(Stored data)
▬▬▬▬▬▬▬▬▬▬

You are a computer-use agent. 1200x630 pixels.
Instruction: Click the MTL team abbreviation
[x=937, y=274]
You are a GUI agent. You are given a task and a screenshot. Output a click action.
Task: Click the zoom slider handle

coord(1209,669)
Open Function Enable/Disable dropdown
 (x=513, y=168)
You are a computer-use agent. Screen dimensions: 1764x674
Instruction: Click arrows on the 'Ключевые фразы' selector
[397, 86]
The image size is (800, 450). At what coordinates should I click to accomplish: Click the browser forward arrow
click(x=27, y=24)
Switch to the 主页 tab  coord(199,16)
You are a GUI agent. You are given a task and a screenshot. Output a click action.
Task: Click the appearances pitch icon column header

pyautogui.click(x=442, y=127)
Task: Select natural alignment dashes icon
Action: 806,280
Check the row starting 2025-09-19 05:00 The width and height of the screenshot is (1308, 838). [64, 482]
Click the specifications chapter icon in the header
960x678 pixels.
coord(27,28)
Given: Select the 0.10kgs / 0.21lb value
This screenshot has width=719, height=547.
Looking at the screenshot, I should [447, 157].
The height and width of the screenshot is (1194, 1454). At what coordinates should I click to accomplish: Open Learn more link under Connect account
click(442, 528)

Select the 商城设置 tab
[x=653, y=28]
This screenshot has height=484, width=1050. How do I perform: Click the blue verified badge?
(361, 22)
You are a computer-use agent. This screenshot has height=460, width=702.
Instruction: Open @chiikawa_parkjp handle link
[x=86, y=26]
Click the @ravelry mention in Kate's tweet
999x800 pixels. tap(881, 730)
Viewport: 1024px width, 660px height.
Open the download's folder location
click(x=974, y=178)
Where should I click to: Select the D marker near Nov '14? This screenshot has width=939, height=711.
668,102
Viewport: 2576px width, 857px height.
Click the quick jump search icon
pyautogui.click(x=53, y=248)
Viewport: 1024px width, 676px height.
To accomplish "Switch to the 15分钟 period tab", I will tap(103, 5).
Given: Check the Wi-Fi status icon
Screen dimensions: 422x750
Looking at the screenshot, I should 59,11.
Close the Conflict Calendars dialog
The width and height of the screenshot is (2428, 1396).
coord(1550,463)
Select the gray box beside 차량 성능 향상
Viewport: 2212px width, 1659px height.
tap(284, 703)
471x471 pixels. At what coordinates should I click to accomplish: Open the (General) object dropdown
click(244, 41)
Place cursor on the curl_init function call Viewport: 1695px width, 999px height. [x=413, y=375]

▬▬▬▬▬▬▬▬▬▬

What you should do - You are asked to transcribe all of the data above exactly.

Response below -
You are a computer-use agent. 1200x630 pixels.
Instruction: Click the MTL team abbreviation
[x=937, y=274]
You are a GUI agent. You are given a task and a screenshot. Output a click action.
Task: Click the zoom slider handle

coord(1209,669)
Open Function Enable/Disable dropdown
 (x=513, y=168)
You are a computer-use agent. Screen dimensions: 1764x674
Instruction: Click arrows on the 'Ключевые фразы' selector
[397, 86]
The image size is (800, 450). At what coordinates should I click to accomplish: Click the browser forward arrow
click(x=27, y=24)
Switch to the 主页 tab  coord(199,16)
You are a GUI agent. You are given a task and a screenshot. Output a click action.
Task: Click the appearances pitch icon column header

pyautogui.click(x=442, y=127)
Task: Select natural alignment dashes icon
Action: 806,280
Check the row starting 2025-09-19 05:00 The width and height of the screenshot is (1308, 838). [64, 482]
Click the specifications chapter icon in the header
960x678 pixels.
coord(27,28)
Given: Select the 0.10kgs / 0.21lb value
This screenshot has width=719, height=547.
Looking at the screenshot, I should [447, 157].
The height and width of the screenshot is (1194, 1454). At what coordinates should I click to accomplish: Open Learn more link under Connect account
click(442, 528)

Select the 商城设置 tab
[x=653, y=28]
This screenshot has height=484, width=1050. How do I perform: Click the blue verified badge?
(361, 22)
You are a computer-use agent. This screenshot has height=460, width=702.
Instruction: Open @chiikawa_parkjp handle link
[x=86, y=26]
Click the @ravelry mention in Kate's tweet
999x800 pixels. tap(881, 730)
Viewport: 1024px width, 660px height.
Open the download's folder location
click(x=974, y=178)
Where should I click to: Select the D marker near Nov '14? This screenshot has width=939, height=711.
668,102
Viewport: 2576px width, 857px height.
Click the quick jump search icon
pyautogui.click(x=53, y=248)
Viewport: 1024px width, 676px height.
To accomplish "Switch to the 15分钟 period tab", I will tap(103, 5).
Given: Check the Wi-Fi status icon
Screen dimensions: 422x750
Looking at the screenshot, I should 59,11.
Close the Conflict Calendars dialog
The width and height of the screenshot is (2428, 1396).
coord(1550,463)
Select the gray box beside 차량 성능 향상
Viewport: 2212px width, 1659px height.
tap(284, 703)
471x471 pixels. At what coordinates should I click to accomplish: Open the (General) object dropdown
click(244, 41)
Place cursor on the curl_init function call Viewport: 1695px width, 999px height. [x=413, y=375]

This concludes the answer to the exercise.